Sponsorship Effectiveness Forum publishes landmark study “The Sponsorship Effect”
The Sponsorship Effectiveness Forum (SEF) has today released The Sponsorship Effect, a new cross-industry analysis of 92 sponsorship case studies coded to Institute of Practitioners in Advertising-style standards.
The publication follows SEF:01, hosted yesterday at Wembley, where more than 50 rights holders, agencies and sponsors met to examine the current state of sponsorship effectiveness and establish shared priorities for future research.
Authored by SEF Chair Rory Natkiel, with contributions from SEF co-founders Charlie Dundas (GSIQ), Sarah Kendall (The FA), and Rebecca Martin (Sport by Global), the report identifies a range of findings that challenge assumptions about sponsorship’s role in driving growth.
The study uses a multi-criteria effectiveness index (including breadth of effects, presence of commercial outcomes, rigour of measurement and creative/activation integration) to identify a cohort of the top-performing cases (c. 30%) labelled Tier 1. Tier 1 cases are not “big budget” by default, they are simply the most credibly effective in the dataset.
Key Findings
1. Sponsorship’s commercial potential is real, but under-realised
- 73% of Tier 1 cases delivered sales effects, compared with 27% of all other cases.
- 66% of Tier 1 cases achieved business effects (profit gain, market share, penetration, loyalty, price elasticity), versus 25% of other cases.
This is one of the clearest indicators that sponsorship can drive commercial outcomes when the right conditions are in place. The sharp difference between Tier 1 and the rest suggests the issue is not capability but consistency. Many sponsorships are still set up without clear commercial objectives or credible evaluation plans, making it difficult to capture or attribute impact. The commercial upside is visible in the strongest work, but it remains an exception, not the norm.

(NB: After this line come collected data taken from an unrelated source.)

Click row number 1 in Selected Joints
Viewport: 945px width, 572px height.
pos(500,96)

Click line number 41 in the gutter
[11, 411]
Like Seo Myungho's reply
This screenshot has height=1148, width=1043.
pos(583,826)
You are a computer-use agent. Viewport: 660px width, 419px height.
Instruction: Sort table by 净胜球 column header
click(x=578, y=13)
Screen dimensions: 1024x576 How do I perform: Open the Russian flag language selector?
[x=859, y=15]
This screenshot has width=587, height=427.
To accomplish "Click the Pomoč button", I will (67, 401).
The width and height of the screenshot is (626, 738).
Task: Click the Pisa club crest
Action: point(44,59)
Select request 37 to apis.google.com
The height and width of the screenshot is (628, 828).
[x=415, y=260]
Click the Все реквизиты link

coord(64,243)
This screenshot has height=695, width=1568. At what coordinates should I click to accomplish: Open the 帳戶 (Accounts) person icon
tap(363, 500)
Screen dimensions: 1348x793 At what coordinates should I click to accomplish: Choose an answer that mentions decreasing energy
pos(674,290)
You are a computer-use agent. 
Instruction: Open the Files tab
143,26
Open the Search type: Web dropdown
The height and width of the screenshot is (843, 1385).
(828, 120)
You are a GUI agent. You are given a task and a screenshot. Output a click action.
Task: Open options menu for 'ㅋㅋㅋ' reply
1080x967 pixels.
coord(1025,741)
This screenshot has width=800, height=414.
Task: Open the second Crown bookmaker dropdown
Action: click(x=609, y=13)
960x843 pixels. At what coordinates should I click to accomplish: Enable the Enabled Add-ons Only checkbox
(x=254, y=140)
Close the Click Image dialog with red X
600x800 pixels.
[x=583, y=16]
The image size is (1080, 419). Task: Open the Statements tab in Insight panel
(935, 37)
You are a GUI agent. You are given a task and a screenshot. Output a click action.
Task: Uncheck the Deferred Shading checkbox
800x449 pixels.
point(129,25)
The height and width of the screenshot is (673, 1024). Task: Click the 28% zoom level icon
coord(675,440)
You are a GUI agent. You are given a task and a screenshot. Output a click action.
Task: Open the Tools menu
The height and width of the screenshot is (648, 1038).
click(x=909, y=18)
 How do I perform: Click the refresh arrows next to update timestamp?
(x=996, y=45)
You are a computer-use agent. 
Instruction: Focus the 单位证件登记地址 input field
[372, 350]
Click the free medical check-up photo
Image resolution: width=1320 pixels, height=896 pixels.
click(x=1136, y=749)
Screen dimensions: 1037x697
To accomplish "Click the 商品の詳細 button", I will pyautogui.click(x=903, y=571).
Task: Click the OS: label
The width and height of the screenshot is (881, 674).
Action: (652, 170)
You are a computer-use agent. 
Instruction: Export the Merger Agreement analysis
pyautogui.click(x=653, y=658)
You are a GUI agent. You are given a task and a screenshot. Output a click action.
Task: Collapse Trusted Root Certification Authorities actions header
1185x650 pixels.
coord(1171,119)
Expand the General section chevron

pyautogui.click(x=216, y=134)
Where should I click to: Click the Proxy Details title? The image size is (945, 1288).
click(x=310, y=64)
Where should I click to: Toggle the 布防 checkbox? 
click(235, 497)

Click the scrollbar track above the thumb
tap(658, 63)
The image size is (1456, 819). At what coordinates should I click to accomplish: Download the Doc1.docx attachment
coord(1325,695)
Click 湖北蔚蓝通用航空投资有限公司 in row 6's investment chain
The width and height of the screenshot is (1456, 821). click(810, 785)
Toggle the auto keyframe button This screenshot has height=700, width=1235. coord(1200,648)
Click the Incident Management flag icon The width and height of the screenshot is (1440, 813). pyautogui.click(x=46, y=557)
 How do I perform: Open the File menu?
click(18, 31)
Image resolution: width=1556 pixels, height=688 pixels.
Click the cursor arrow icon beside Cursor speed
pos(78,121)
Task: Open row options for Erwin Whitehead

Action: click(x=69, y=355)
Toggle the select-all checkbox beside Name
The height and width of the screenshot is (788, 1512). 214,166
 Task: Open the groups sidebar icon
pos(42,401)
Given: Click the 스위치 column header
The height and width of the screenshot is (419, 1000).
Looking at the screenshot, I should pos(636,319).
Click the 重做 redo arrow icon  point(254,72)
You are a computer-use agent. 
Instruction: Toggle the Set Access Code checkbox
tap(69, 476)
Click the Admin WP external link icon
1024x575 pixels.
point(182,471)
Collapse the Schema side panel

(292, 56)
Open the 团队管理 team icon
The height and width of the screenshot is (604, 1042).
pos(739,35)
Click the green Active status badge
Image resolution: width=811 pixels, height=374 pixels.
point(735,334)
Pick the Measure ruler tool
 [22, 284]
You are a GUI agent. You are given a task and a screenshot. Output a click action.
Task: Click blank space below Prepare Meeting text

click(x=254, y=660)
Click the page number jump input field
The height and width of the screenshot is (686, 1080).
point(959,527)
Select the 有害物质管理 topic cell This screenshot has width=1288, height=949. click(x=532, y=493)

2. When sponsorship works, it works across the board
- On average Tier 1 cases delivered 57% more effects versus other cases (5.7 effects per case vs 3.4).
- 44% of Tier 1 campaigns produced at least one very large effect, compared with just 6% elsewhere.
The breadth of outcomes in Tier 1 cases shows that sponsorship is most effective when treated as a system rather than a channel. The strongest examples combine distinctive creative work, multi-channel activation and long-term planning — resulting in simultaneous movement across brand perceptions, behaviours and financial performance. This suggests that sponsorship’s ceiling is much higher than its current reputation suggests, but unlocking that potential requires integrated objectives and more deliberate design.

3. The industry is measuring the wrong things
- Only 3% of Tier 1 cases used ‘intermediate metrics’, such as engagement or reach, as primary metrics.
- “ROI” was applied inconsistently, often to mean impressions or media value rather than financial return.
This misalignment between what is measured and what matters is one of the biggest structural issues holding sponsorship back. Engagement and exposure metrics may be easy to report, but they have limited correlation with meaningful outcomes. Over-reliance on these indicators makes it harder for sponsorship to earn credibility at senior levels and prevents organisations from understanding what actually drives impact. Shifting towards clearer, outcome-focused objectives is essential if the industry wants to demonstrate sponsorship’s real value.

Rory Natkiel, Chair of SEF and author of The Sponsorship Effect, said:
“When we launched the Sponsorship Effectiveness Forum, we wanted to start a conversation. This report is our first contribution to that conversation. The Sponsorship Effect shows that sponsorship is capable of driving significant commercial outcomes, but most organisations aren’t set up to plan or measure it that way. The contrast between Tier 1 cases and the rest highlights a huge amount of untapped potential. If the industry wants sponsorship to be seen as a genuine driver of growth, it needs clearer objectives, better data and a move away from engagement and exposure as stand-ins for effectiveness.”
The Sponsorship Effectiveness Forum (SEF) is a cross-industry initiative dedicated to improving standards in sponsorship effectiveness through shared evidence, consistent measurement and collaborative research across brands, agencies and rights holders.
The Sponsorship Effect is now available to download and will form the foundation for SEF’s future research and working programme.